I'd just like to add a few comments on Lommy's list to show where the Finnish versions deviate from the literal translations (or where I believe they do it). Surely even words translated literally evoke different meanings in different languages but that would be a bit too challenging to try and point them out...


Meriadoc "Merri" Rankkibuk
- Sorry if I meddle with your nice feelings with this Kath but "rankki" actually means "distiller's grain". "Buk" then again means nothing in Finnish.

Bill Ferny = Bill Imarre
- It is a plant as well but comes pretty close to word "imarrella" which means to flatter or to cajole.

Quickbeam = Äkkipää
- "Pää" is indead "head", "end" or "top". So a "quickhead" would be simply someone who is fast at coming to conclusions, quick to act. So the connotations to wooden things to build with, to smile or to light are lost.

Brandywine = Rankkivuo
- Rankki still is "distiller's grain" and "vuo" is "stream" or "flow". So "Distiller's grain's stream".

Midgewater = Sääskisuo
- "Midgebog" or "-swamp" or "-marsh".

Weathertop = Viimapää
- "Windtop" or more adequately "Piercing wind top / head" as "viima" is no light blow of the wind but a forceful and continuos one.

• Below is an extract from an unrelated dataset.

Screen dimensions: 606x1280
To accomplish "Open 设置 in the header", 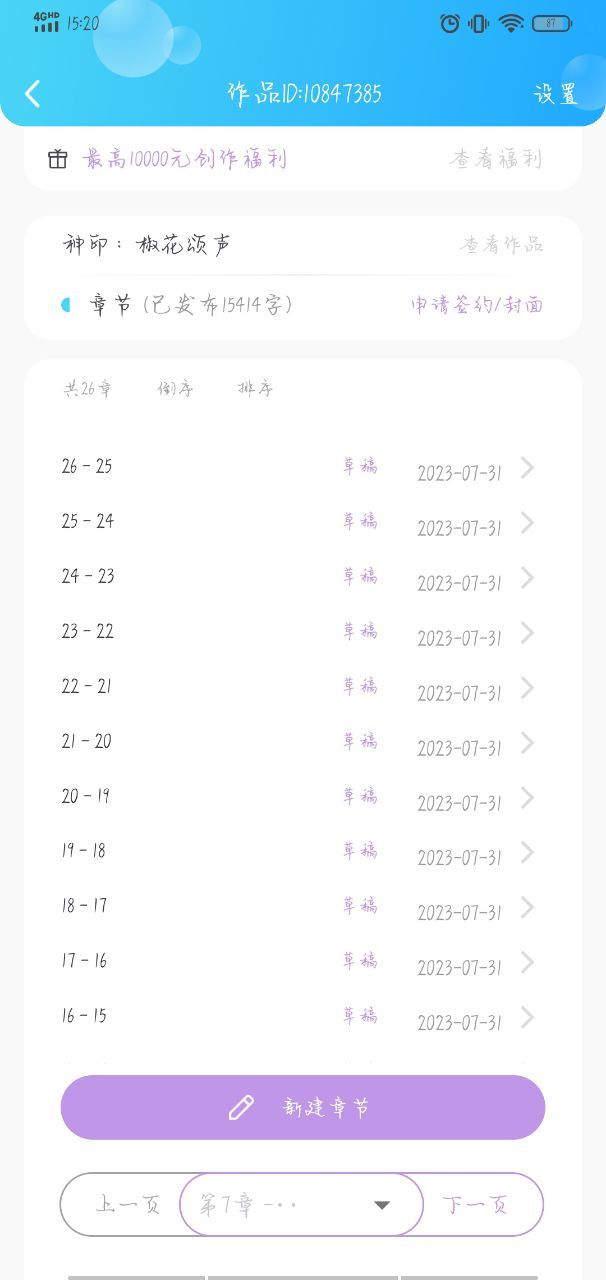I will (x=556, y=94).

Gladden Fields = Kurjenmiekkojen kenttä
- "Iris field". But here I think the translator has been pretty much the genius. The Finnish name for the Iris plant is "cranesword" (kurjen - crane's & miekka - sword). So if Tolkien was thinking of Gladiolus plant here as well as the latin word for a sword then it is a nice marriage indeed...

To sleep now. Nice thread Lommy!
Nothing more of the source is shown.